Work required:
With the pictures removed, reproduce exactly the lines from the one that contains "Task: Click green" through the last line of the entries below.

Material provided:
BEGIN

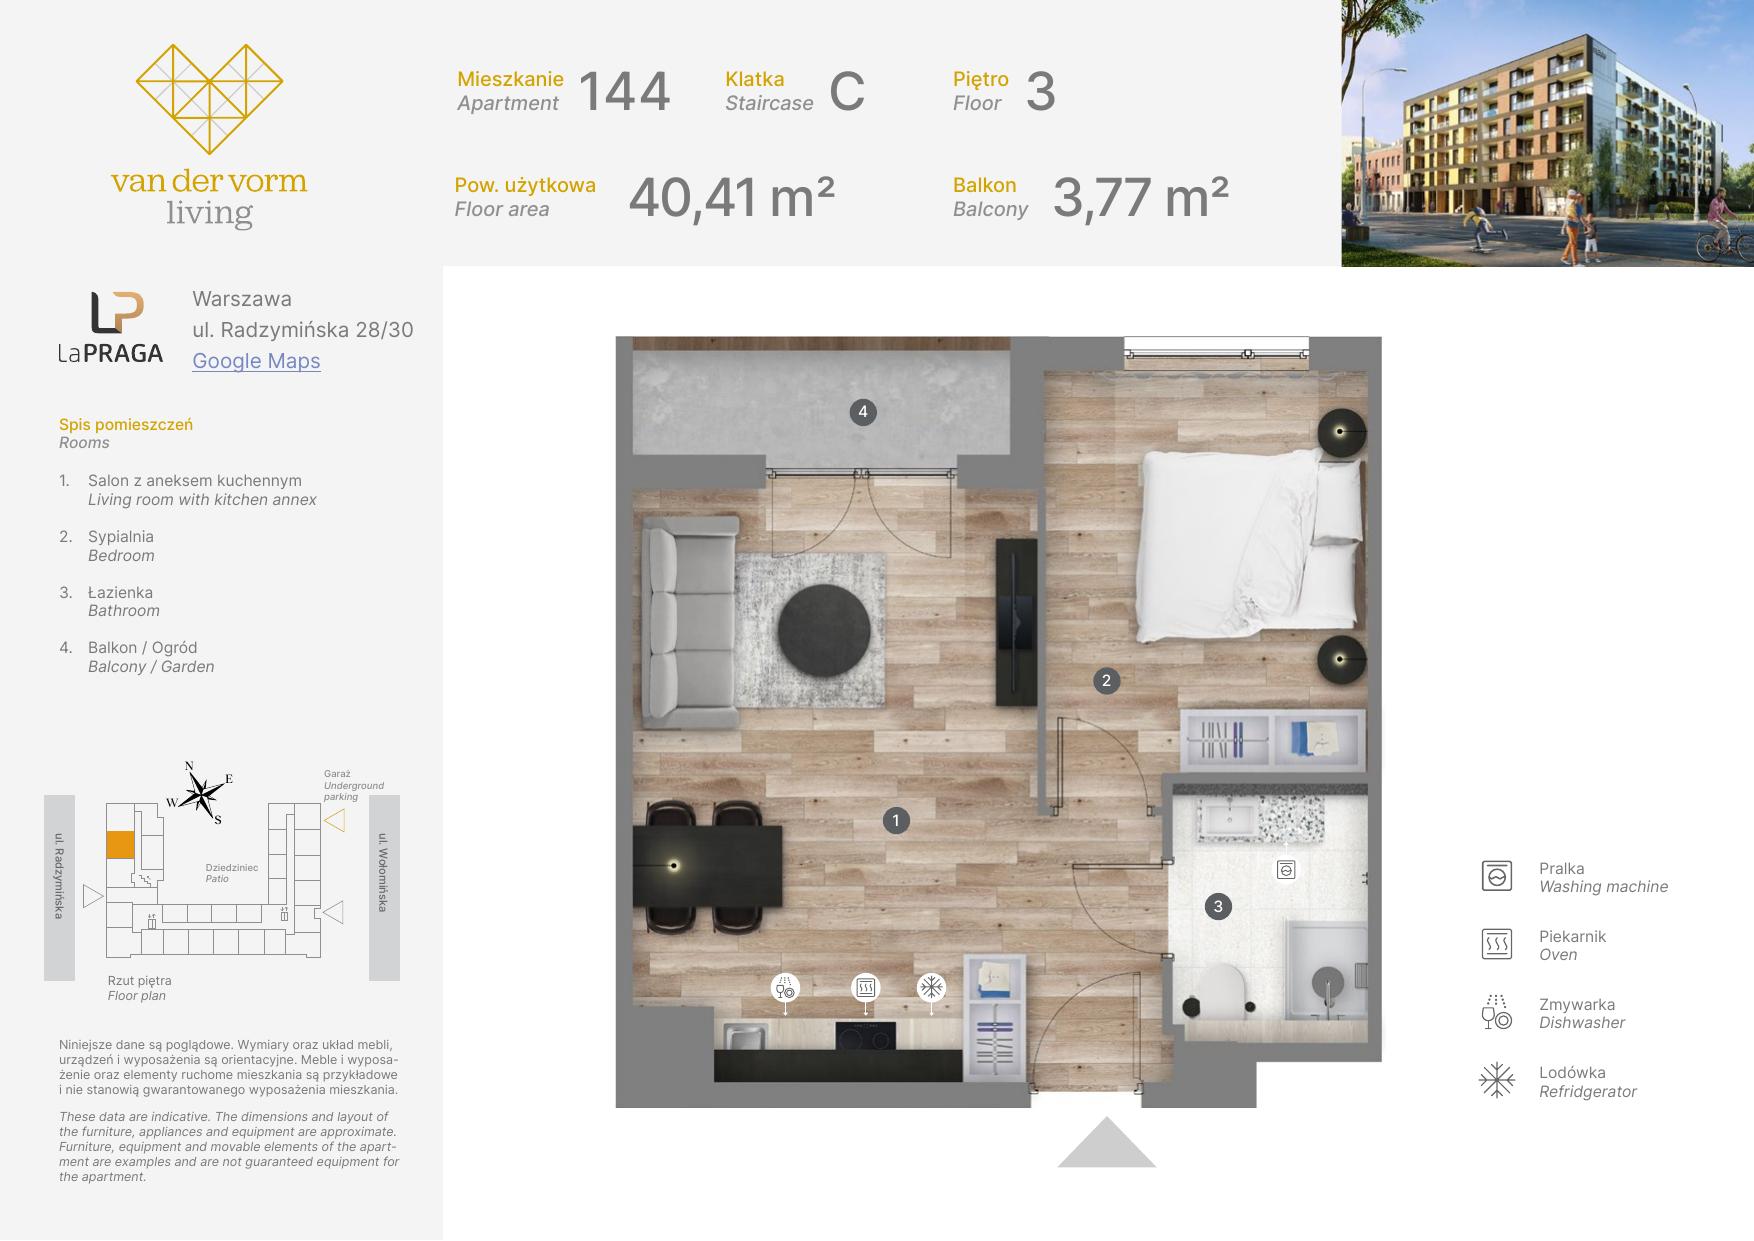Click the dishwasher icon in legend

[x=1496, y=1012]
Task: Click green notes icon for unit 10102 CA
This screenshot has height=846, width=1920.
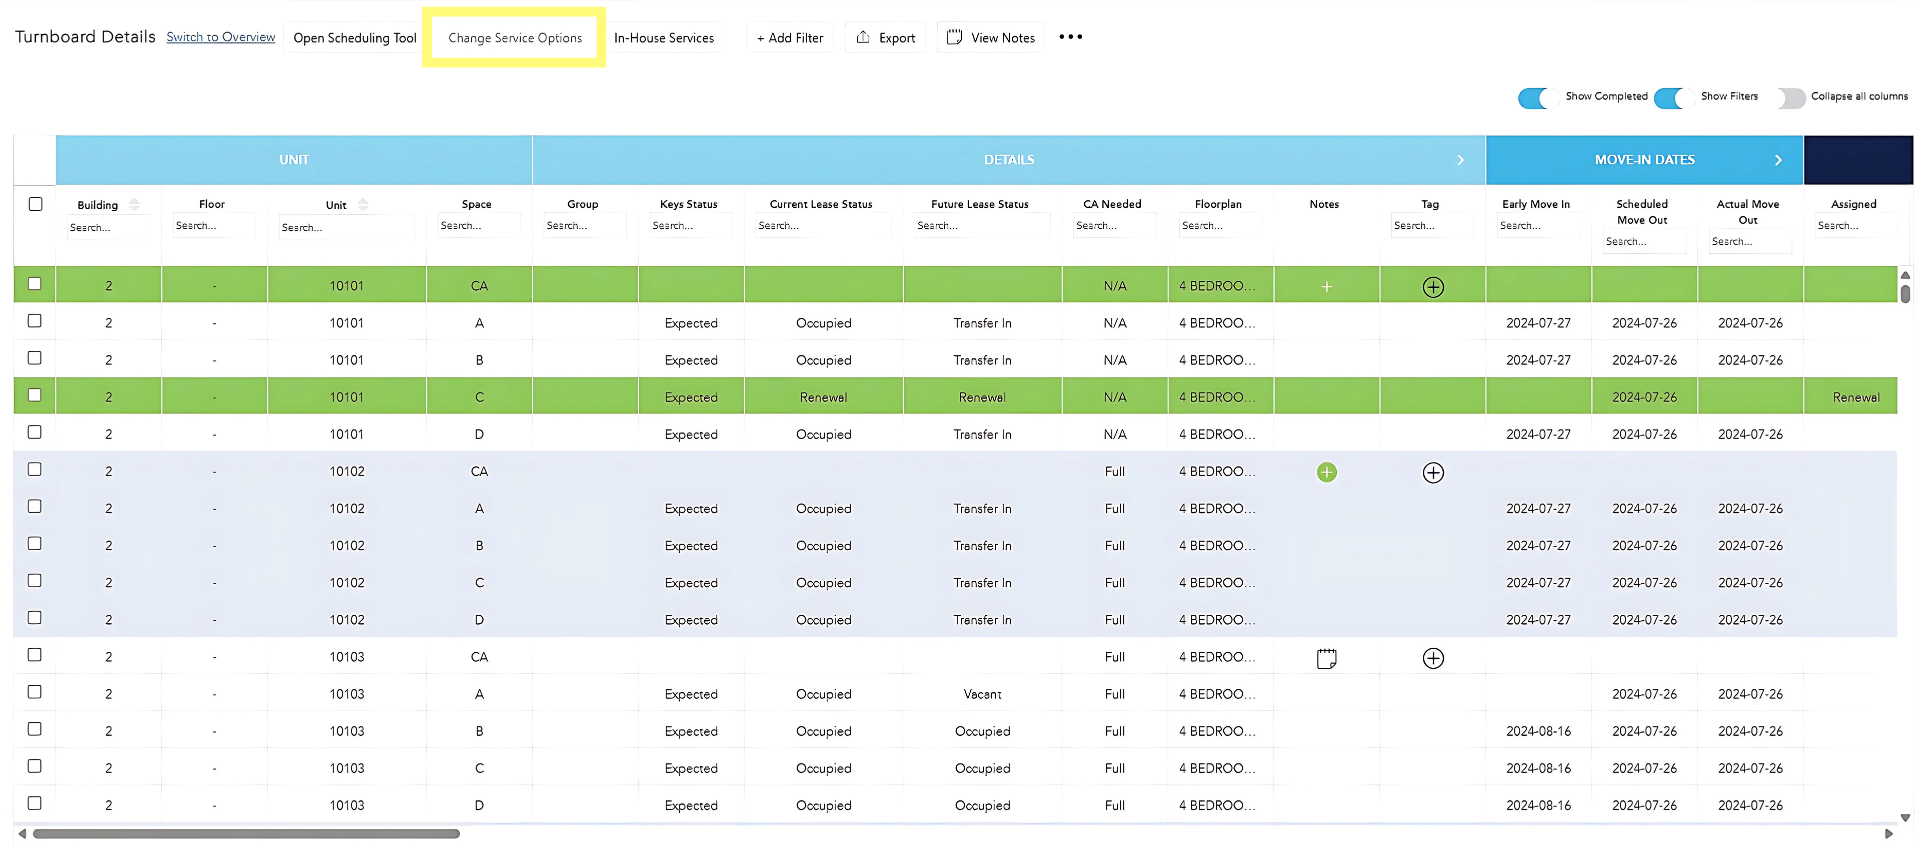Action: click(x=1326, y=472)
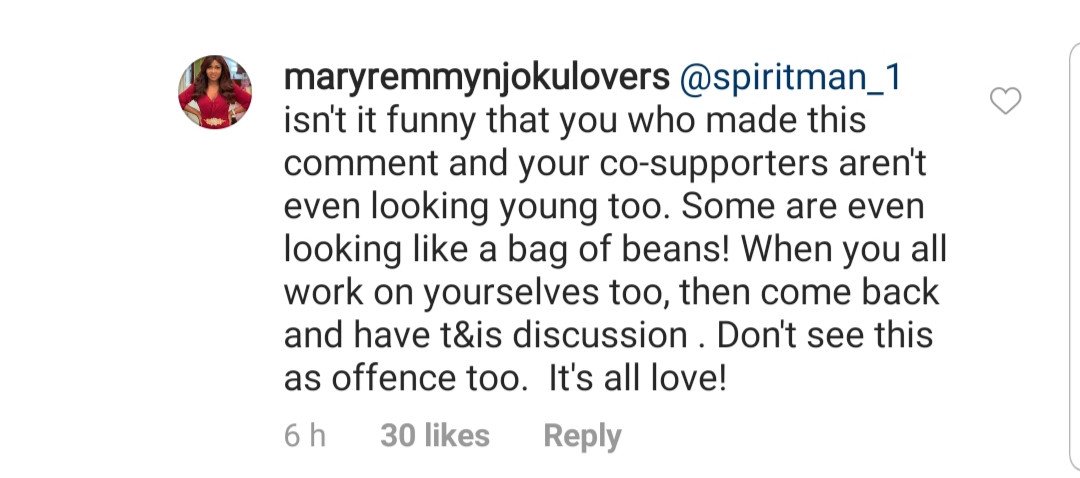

END

Exercise solution:
Task: Click green notes icon for unit 10102 CA
This screenshot has height=846, width=1920.
Action: click(x=1326, y=472)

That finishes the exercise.